_STORED DATA:_
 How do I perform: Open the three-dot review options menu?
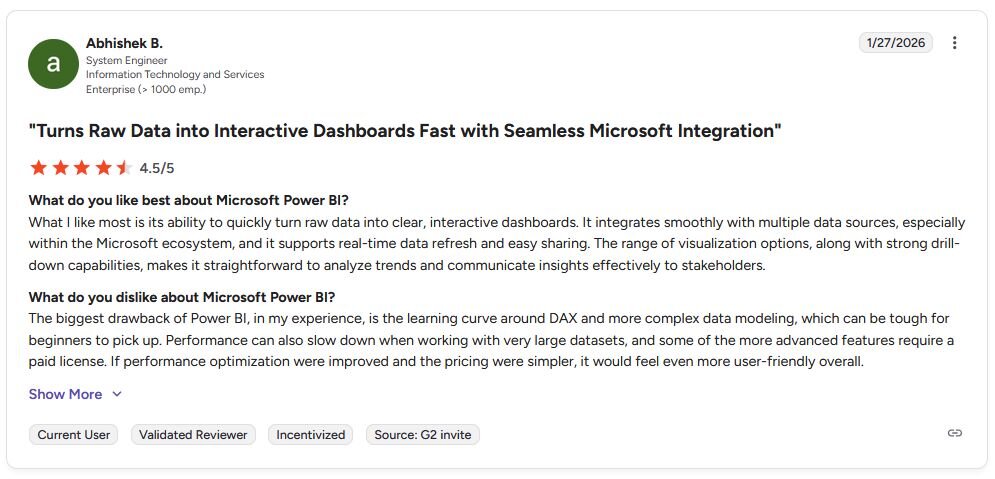954,43
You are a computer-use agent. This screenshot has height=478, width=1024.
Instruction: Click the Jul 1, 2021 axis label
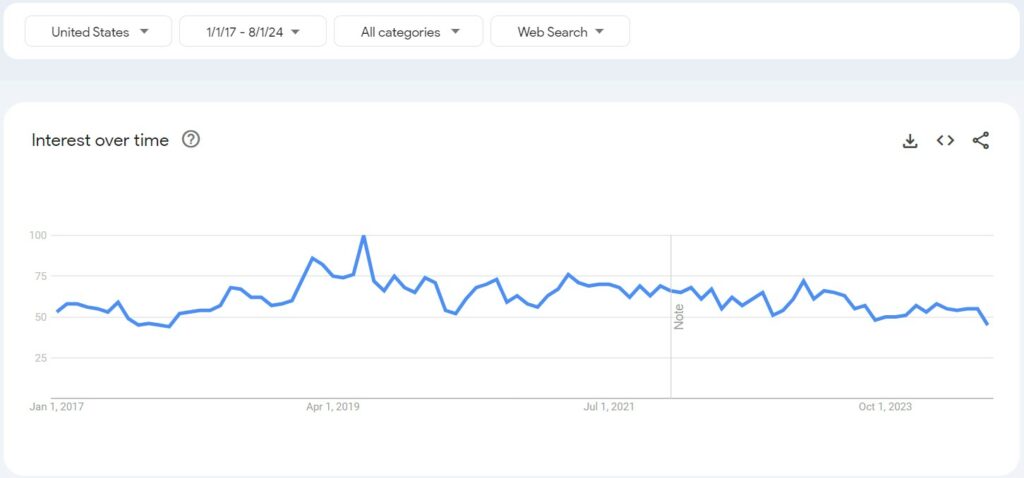(609, 407)
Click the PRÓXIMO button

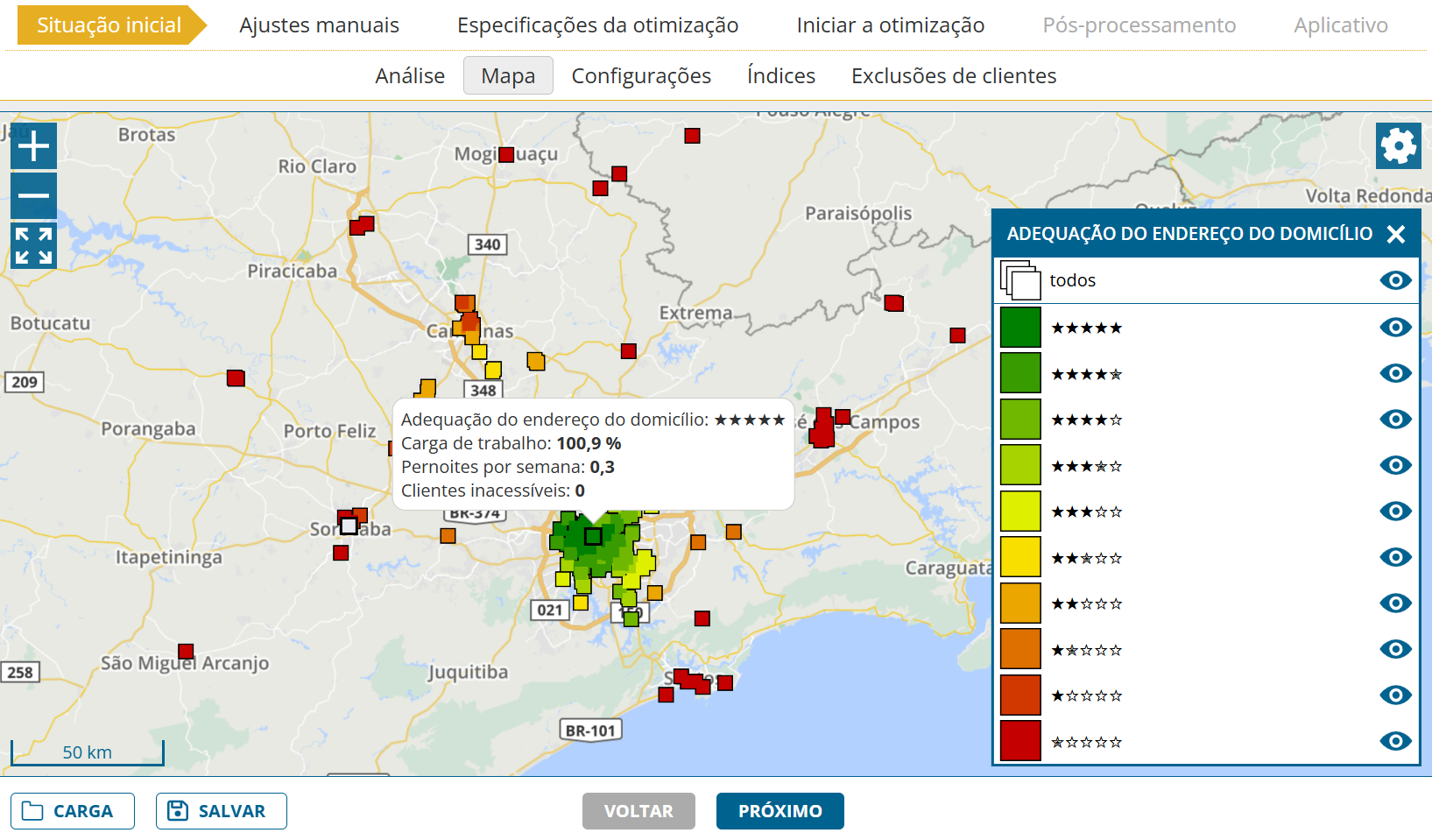pyautogui.click(x=779, y=811)
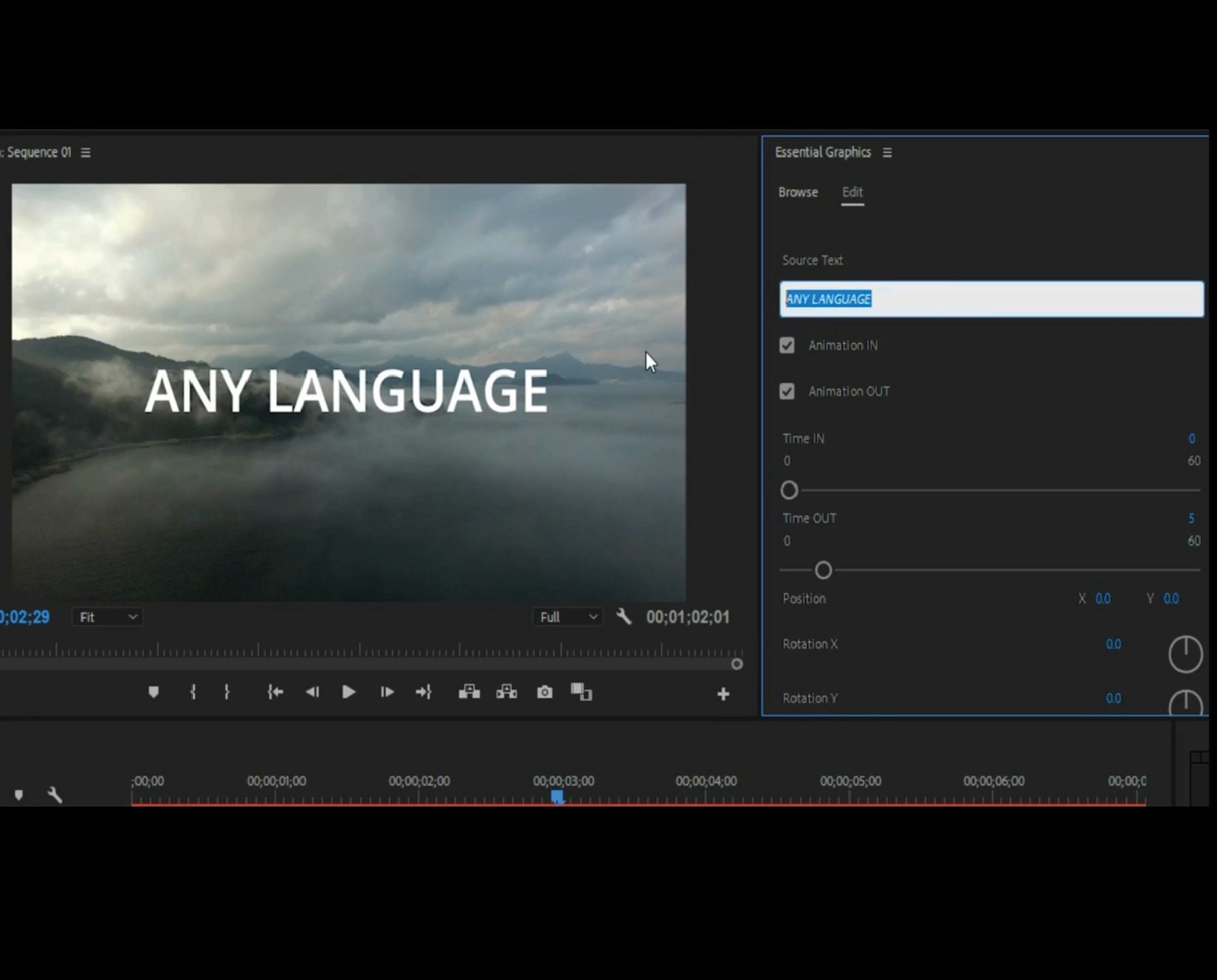Open the program monitor settings wrench

(624, 617)
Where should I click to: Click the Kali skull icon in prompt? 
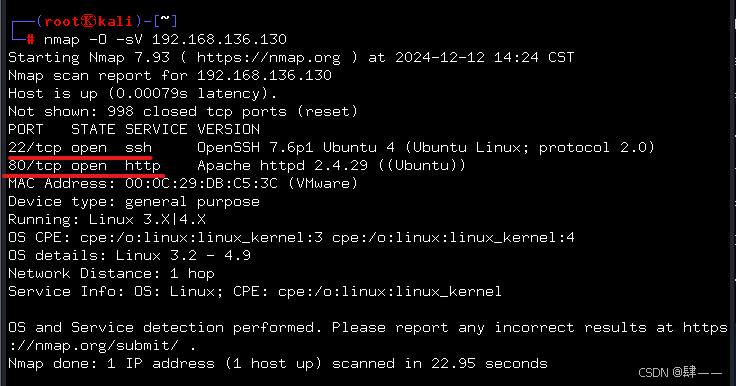tap(89, 21)
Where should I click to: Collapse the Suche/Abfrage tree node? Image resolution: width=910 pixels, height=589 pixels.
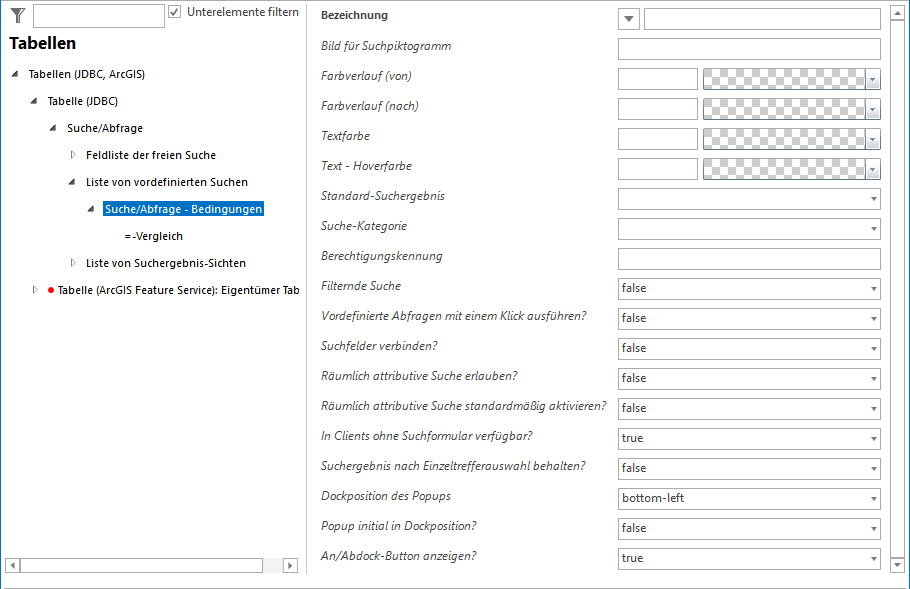pyautogui.click(x=52, y=128)
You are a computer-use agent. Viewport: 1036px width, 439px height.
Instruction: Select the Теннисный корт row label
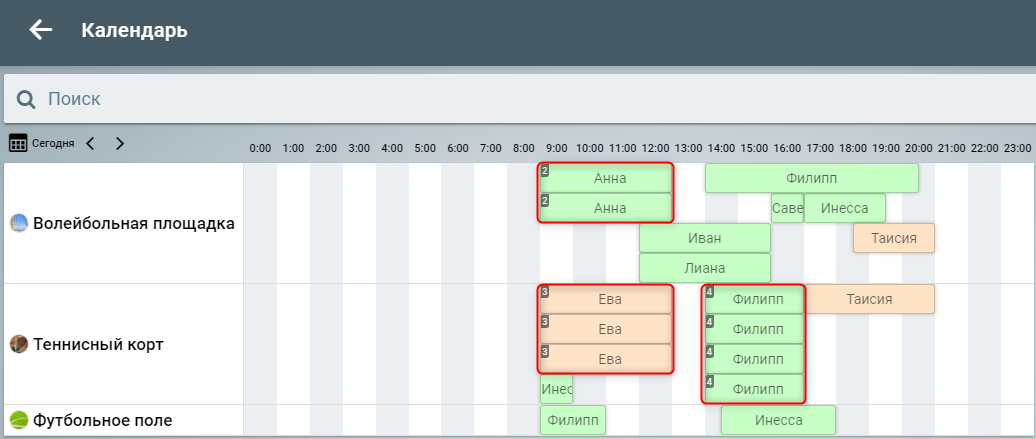pos(98,344)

_TO DO:_
Format the data above as a JSON list of strings with one string per line, skipping blank lines and leaving out the pictures.

_WRITTEN SOLUTION:_
[
  " How do I perform: Open the three-dot review options menu?",
  "954,43",
  "You are a computer-use agent. This screenshot has height=478, width=1024.",
  "Instruction: Click the Jul 1, 2021 axis label",
  "(609, 407)",
  "Click the PRÓXIMO button",
  "pyautogui.click(x=779, y=811)",
  "Open the program monitor settings wrench",
  "(624, 617)",
  "Where should I click to: Click the Kali skull icon in prompt? ",
  "tap(89, 21)",
  "Where should I click to: Collapse the Suche/Abfrage tree node? Image resolution: width=910 pixels, height=589 pixels.",
  "pyautogui.click(x=52, y=128)",
  "You are a computer-use agent. Viewport: 1036px width, 439px height.",
  "Instruction: Select the Теннисный корт row label",
  "pos(98,344)"
]